Syk inhibition with fostamatinib leads to transitional B lymphocyte depletion

Cell signaling initiated by the B cell receptor is critical to normal development of B lymphocytes, most notably at the transitional B cell stage. Inhibition of this signaling pathway with the syk inhibitor, fostamatinib, has produced significant efficacy in lymphoid malignancies and autoimmune conditions. Here, we demonstrate that short-term use of fostamatinib impairs B lymphocyte development at the transitional stage without affecting mature B cell populations. Additionally, IL-10 producing B cells remained relatively constant throughout the treatment period. These findings provide insight into the mechanism of action of B cell receptor inhibition in autoimmune disease.

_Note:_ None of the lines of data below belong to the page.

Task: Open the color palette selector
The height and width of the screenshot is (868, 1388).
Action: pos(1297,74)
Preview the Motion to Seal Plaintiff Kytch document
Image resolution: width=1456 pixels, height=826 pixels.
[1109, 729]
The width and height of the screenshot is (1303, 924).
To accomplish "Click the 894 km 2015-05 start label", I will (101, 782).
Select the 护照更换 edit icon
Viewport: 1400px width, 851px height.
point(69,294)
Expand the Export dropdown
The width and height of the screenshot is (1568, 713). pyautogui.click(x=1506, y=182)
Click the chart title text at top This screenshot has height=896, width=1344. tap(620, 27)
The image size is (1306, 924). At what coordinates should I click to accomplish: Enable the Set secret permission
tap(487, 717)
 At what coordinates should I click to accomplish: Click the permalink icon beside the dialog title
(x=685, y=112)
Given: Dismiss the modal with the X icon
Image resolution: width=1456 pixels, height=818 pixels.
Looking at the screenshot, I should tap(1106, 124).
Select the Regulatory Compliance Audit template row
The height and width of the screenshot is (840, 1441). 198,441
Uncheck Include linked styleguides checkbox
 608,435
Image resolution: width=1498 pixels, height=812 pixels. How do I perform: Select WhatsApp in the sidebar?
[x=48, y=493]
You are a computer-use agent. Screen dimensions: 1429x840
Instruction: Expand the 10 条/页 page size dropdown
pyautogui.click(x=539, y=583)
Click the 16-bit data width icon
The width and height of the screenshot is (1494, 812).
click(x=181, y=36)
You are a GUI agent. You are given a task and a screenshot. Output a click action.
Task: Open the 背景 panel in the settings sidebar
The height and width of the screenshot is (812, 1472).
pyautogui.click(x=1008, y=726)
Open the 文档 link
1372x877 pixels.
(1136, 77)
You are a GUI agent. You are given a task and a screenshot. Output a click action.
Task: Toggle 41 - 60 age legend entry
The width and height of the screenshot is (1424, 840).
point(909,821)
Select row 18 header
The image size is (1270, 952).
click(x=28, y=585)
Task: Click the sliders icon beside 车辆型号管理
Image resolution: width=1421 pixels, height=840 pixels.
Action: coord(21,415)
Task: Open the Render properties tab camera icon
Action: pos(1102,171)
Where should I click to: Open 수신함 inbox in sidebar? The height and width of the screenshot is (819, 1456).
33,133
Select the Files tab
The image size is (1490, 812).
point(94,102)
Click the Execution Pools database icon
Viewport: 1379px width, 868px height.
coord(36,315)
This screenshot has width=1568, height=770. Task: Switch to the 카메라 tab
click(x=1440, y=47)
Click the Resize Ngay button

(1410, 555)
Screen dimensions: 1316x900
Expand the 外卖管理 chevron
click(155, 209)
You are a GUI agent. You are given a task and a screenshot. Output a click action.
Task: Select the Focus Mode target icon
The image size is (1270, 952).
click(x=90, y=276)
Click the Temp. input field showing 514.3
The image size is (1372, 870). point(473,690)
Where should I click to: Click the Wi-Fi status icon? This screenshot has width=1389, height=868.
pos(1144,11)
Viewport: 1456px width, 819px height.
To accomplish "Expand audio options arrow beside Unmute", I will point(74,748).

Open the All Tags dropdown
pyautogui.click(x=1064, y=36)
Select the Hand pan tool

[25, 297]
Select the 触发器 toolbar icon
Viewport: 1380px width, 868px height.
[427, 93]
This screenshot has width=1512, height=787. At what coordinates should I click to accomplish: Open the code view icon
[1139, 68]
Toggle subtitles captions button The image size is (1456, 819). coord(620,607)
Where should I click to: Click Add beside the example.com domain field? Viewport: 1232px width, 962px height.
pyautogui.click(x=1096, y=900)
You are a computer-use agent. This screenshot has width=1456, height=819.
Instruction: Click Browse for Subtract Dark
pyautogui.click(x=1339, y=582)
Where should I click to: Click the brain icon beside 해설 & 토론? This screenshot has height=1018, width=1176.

As the development of agents targeting B cell receptor signaling proceeds, monitoring for long-term consequences as well as functional evaluation of B cell subsets may further improve our understanding of this rapidly growing class of novel agents.

► Agents targeting B cell receptor signaling have demonstrated significant efficacy.
► We examined the effects of fostamatinib on normal B lymphocytes.
► Short term syk inhibition does not affect mature B cell populations.
► Peripheral blood transitional B cell populations are depleted with fostamatinib.
► IL-10 producing B cells are unaffected with fostamatinib.